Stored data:
BEGIN
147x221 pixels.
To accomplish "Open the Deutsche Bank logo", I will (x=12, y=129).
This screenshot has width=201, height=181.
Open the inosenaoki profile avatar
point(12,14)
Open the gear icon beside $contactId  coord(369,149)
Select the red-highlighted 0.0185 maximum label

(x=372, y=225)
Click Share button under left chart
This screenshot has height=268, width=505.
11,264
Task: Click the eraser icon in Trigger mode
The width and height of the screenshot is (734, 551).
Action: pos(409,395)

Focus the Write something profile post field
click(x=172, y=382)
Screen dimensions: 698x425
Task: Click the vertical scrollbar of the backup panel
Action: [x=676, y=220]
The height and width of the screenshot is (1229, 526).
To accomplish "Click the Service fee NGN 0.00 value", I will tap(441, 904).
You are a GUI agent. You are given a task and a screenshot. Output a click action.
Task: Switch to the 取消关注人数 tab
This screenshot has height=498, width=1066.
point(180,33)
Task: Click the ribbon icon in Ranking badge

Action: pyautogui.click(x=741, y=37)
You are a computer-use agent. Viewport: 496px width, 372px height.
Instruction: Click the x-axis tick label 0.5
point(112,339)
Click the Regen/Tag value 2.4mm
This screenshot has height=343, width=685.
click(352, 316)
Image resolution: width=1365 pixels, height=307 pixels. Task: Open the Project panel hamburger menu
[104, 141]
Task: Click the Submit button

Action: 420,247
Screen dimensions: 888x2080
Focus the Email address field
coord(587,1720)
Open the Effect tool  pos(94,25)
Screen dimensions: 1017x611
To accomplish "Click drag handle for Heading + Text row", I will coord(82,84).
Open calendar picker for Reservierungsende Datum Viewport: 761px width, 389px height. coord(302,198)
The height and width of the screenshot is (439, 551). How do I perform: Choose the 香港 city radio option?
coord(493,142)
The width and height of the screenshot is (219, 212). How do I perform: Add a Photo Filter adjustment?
END
- Problem to solve:
Print out all the entries above exactly.

- Output:
147x221 pixels.
To accomplish "Open the Deutsche Bank logo", I will (x=12, y=129).
This screenshot has width=201, height=181.
Open the inosenaoki profile avatar
point(12,14)
Open the gear icon beside $contactId  coord(369,149)
Select the red-highlighted 0.0185 maximum label

(x=372, y=225)
Click Share button under left chart
This screenshot has height=268, width=505.
11,264
Task: Click the eraser icon in Trigger mode
The width and height of the screenshot is (734, 551).
Action: pos(409,395)

Focus the Write something profile post field
click(x=172, y=382)
Screen dimensions: 698x425
Task: Click the vertical scrollbar of the backup panel
Action: [x=676, y=220]
The height and width of the screenshot is (1229, 526).
To accomplish "Click the Service fee NGN 0.00 value", I will tap(441, 904).
You are a GUI agent. You are given a task and a screenshot. Output a click action.
Task: Switch to the 取消关注人数 tab
This screenshot has height=498, width=1066.
point(180,33)
Task: Click the ribbon icon in Ranking badge

Action: pyautogui.click(x=741, y=37)
You are a computer-use agent. Viewport: 496px width, 372px height.
Instruction: Click the x-axis tick label 0.5
point(112,339)
Click the Regen/Tag value 2.4mm
This screenshot has height=343, width=685.
click(352, 316)
Image resolution: width=1365 pixels, height=307 pixels. Task: Open the Project panel hamburger menu
[104, 141]
Task: Click the Submit button

Action: 420,247
Screen dimensions: 888x2080
Focus the Email address field
coord(587,1720)
Open the Effect tool  pos(94,25)
Screen dimensions: 1017x611
To accomplish "Click drag handle for Heading + Text row", I will coord(82,84).
Open calendar picker for Reservierungsende Datum Viewport: 761px width, 389px height. coord(302,198)
The height and width of the screenshot is (439, 551). How do I perform: Choose the 香港 city radio option?
coord(493,142)
The width and height of the screenshot is (219, 212). How do I perform: Add a Photo Filter adjustment?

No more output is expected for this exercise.